Food Taxes Alone Won't Keep Us From Becoming Fat Asses
Between double brunches I thumbed through the Sunday papers, hunting for relevant food news so you don't have to. Most papers are slathered with stories about the heat, but there were a few food gems ...
The Morning News re-printed a Chicago Tribune story that continues an ongoing dialogue about obesity in America and how taxes could help us get a handle on those love handles. Unlike Mark Bittman's op-ed, which ran two Sundays ago, Monica Eng's lends a stronger voice to conservative politicians, quoting Sarah Palin and other right-wingers who want to keep the government out of our food choices.
Eng's story echos Bittman's, citing the cigarette tax's impact on smoking. I'm not so sure taxes alone would have the same impact on our over-indulgence of fattening foods. For one thing, state governments didn't just tax cigarettes; they attacked them in an aggressive campaign. Smoking was outlawed in places of work and, unthinkably, in restaurants and bars. Soon, even the front door wasn't a distant enough exile for those nasty smokers. Proximity rules pushed those in need of nicotine down the street and around the corner.
These clean air rules made it harder to smoke. Meanwhile, taxes squeezed smokers' wallets. It was a one-two punch that led some to quit altogether.
Will we eventually be asked to indulge that burger outside, or in the privacy of our own homes? It all makes me wonder how Americans would respond to more aggressive government controls that govern how and what we eat.
Elsewhere, two stories in The New York Times covered fast food chains. The magazine profiles Danny Meyer and his growing Shake Shack empire. Will we ever get a Shake Shack location in Dallas? Here's hoping. They're very good.

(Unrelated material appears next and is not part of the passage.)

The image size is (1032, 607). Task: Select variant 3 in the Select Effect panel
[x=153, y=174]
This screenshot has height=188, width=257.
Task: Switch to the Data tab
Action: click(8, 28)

And the business section profiles Pret A Manger, an English company that's pushing simple, wholesome fast food to an increasing customer base in America. The article makes the culture inside the chain seem almost cultish.
Finally, a story that shouldn't be funny but somehow is. Pecks of Pilfered Peppers in New York Gardens tells the tale of community garners and their battle with with increasingly brazen thieves. Turns out the most common perps are little old ladies who can't control their cravings for homegrown tomatoes.